What is a "Marginal Tax Rate?"

This is a basic concept that should be understood as it is referred to on a regular basis. When you look it up, the definition almost always seems to include this: “The percentage of tax you pay on the last dollar you earned.” I’ve always thought of this wording as a bit funny.  While it is precise, it’s a bit too lawyer-speak for my taste. So let’s take a closer/better look…

As a side note, unless a post is marked as an advanced level article, I’m going to use simple numbers and fictitious tax brackets for the purpose of educating without confusing. :)

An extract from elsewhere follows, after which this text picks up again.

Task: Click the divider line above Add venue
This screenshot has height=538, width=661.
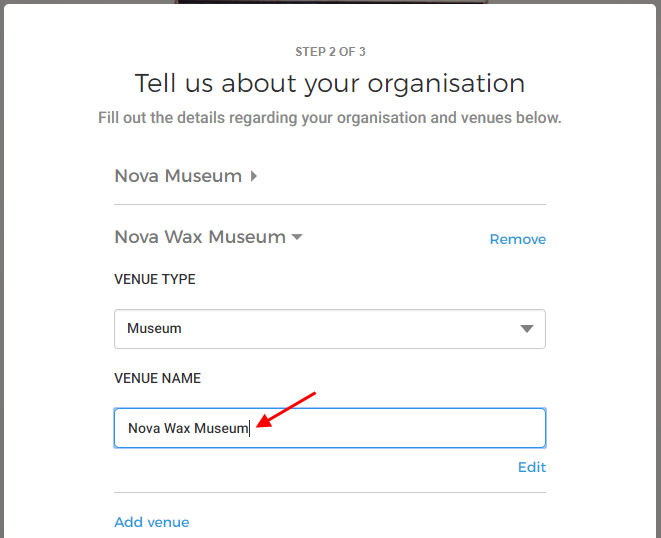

Our personal income tax system is designed to tax higher-income earners more than lower income earners. It does this by using “tax brackets”.  Let’s look at an example:

$0-$10,000       = 0% tax

$10,000-$20,000 = 10% tax

$20,000-$50,000 = 20% tax

$50,000-$75,000 = 30% tax

$75,000+           = 50% tax

In this case you can see that some earning under $10,000 pays no tax at all. The Marginal Tax Rate is the rate of tax payable in the highest tax bracket you fall into. SO: if you earned $60,000 your marginal tax rate would be 30%.  If you earned $100,000 your marginal tax rate would be 50%.

Preet Banerjee
Preet Banerjee
...is an independent consultant to the financial services industry and a personal finance commentator. You can learn more about Preet at his personal website and you can click here to follow him on Twitter.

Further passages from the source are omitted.